- **LA CONSIGNE**
D'après l'extrait sur Valéry, en quelle année Valéry pouvait-il écrire que l'Europe aspire visiblement à être gouvernée par une commission américaine ?

- **EXTRAIT FOURNI**
>>>

Dès 1927, Valéry pouvait écrire : « L’Europe aspire visiblement à être gouverné par une commission américaine ». Debray peut souligner certaines opinions prémonitoires : « Il y a eu jadis l’autocratie, il y a maintenant la technocratie. Et l’une n’empêche pas l’autre ». Plus loin, cette étonnement étonnant : « Mais pourquoi a-t-on mis tant de temps à appeler un chat un chat ? » ou encore « Le premier mouvement des uns est de consulter les livres, le premier mouvement des autres est de regarder les choses ». Valéry s’est appliqué au va-et-vient. Le « en même temps » ne le gêne pas. Il s’en amuse, incapable qu’il est d’épouser les a priori de l’un ou l’autre camp ».
Valéry est un homme de formules. À l’intention des professeurs de philo : « Tantôt je pense, tantôt je suis ». Aux réalistes « Tout état social exige des fictions ». Aux positivistes obsédés par la preuve : « Que serions-nous sans le secours de ce qui n’existe pas ? ». Aux partisans de la force : « La faiblesse de la force est de ne croire qu’à la force ». Aux âmes délicates « Le loup dépend de l’agneau, qui dépend de l’herbe. Le carnivore protège les herbes ». Aux experts affichés comme tels : « Un homme compétent est un homme qui se trompe selon les règles ».
Ce beau-parleur était allergique au bla-bla. Il affirme que la bêtise publique est un devoir d’Etat. Il est temps de conclure le survol de ce survol par cet hommage aux journalistes. En ces temps de pandémie, ils ont fait plus que leur Devoir.

<<<

(Entrées pour repérer des mots et des éléments)

>>>

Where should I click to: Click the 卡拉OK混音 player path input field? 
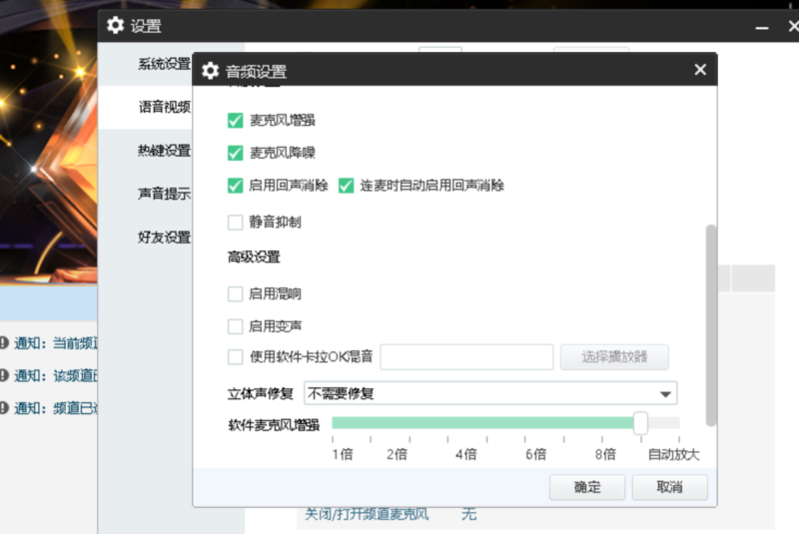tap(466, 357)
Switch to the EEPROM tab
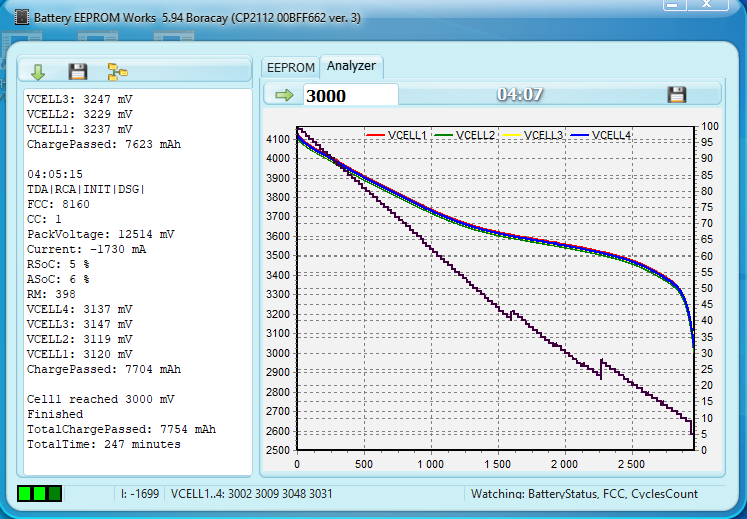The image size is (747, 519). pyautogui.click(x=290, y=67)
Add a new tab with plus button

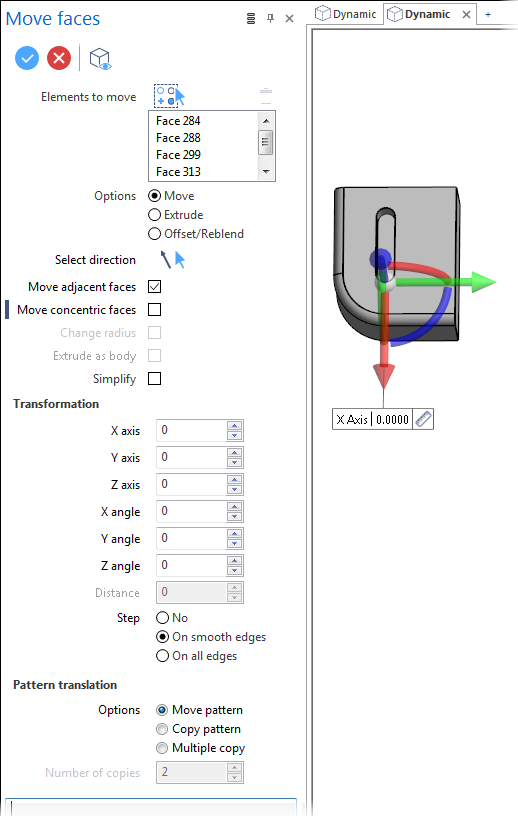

<<<
>>>

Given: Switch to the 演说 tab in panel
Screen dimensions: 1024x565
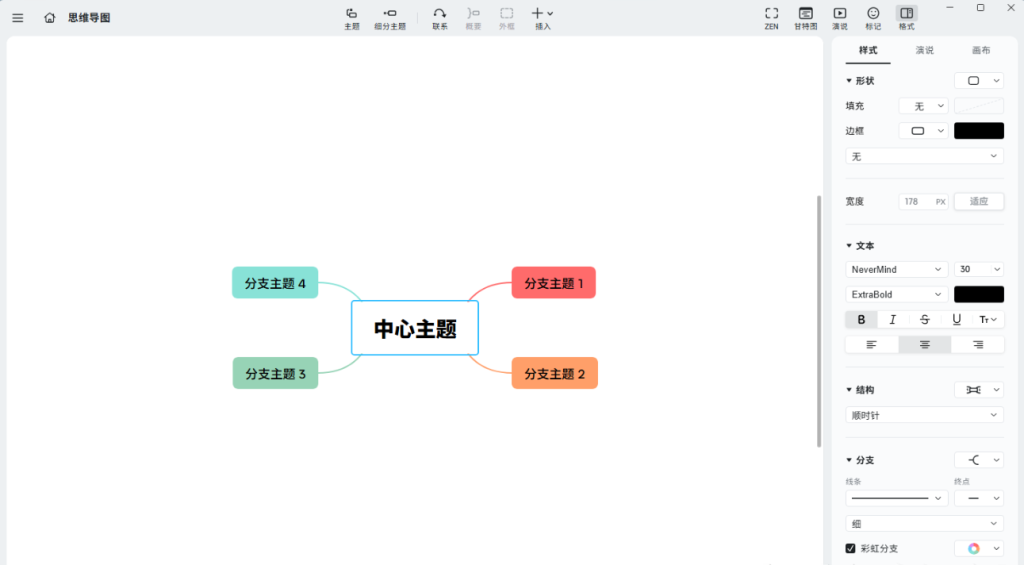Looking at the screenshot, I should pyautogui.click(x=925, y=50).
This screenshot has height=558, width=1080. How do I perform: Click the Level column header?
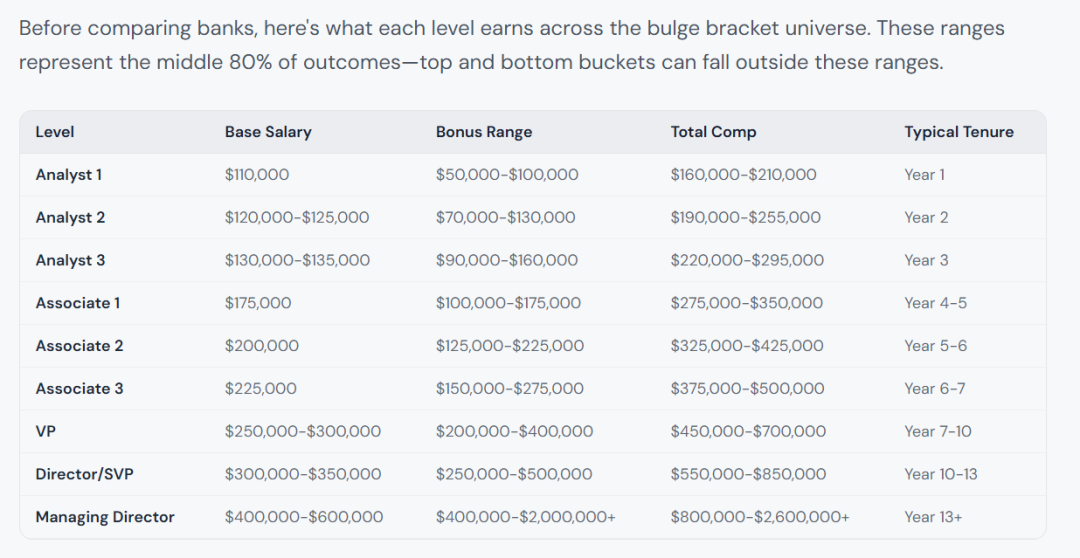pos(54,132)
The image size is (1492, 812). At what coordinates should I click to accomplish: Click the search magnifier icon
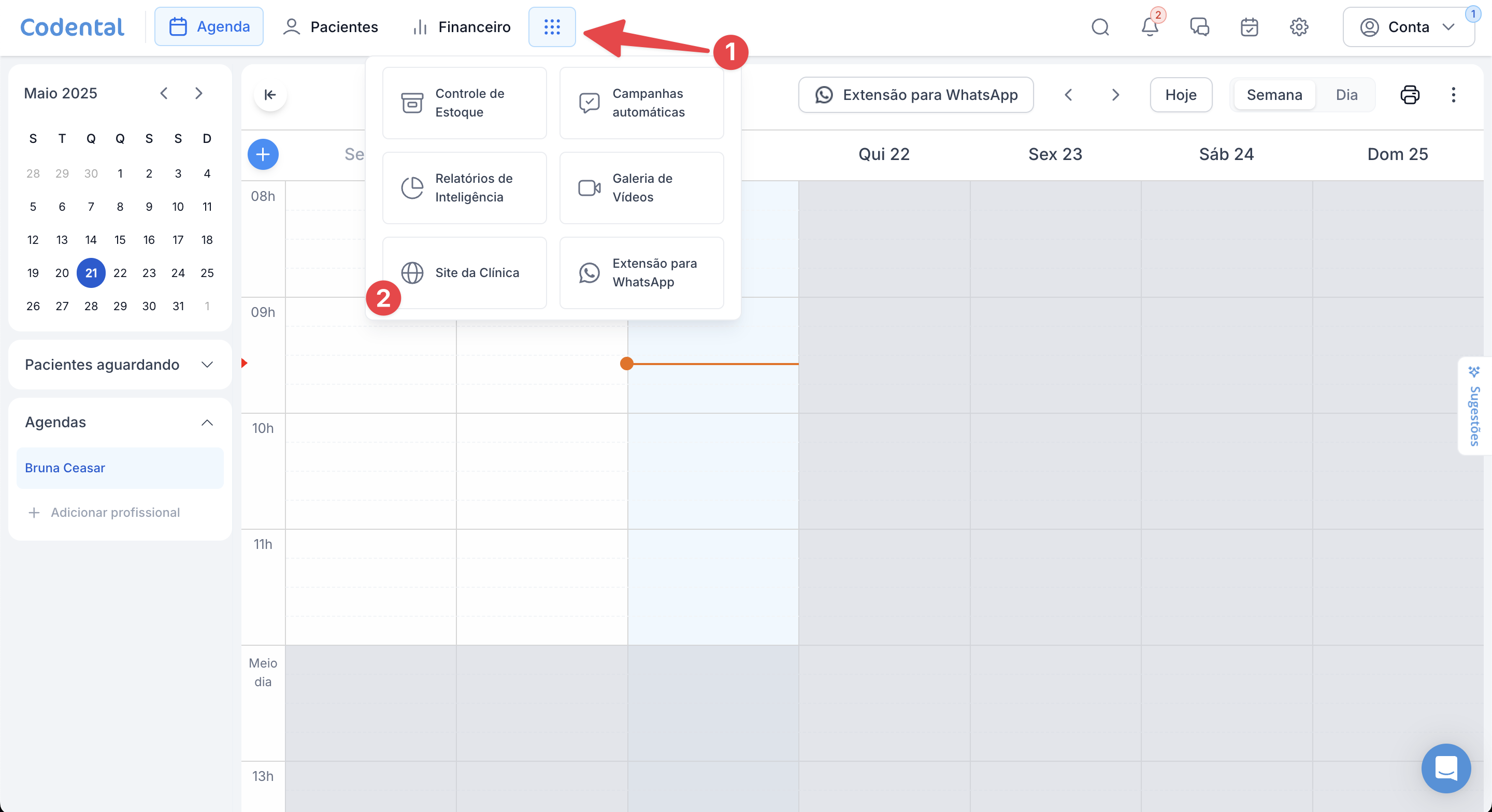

<<<

- **RÉPONSE COMPLÈTE**
En 1927.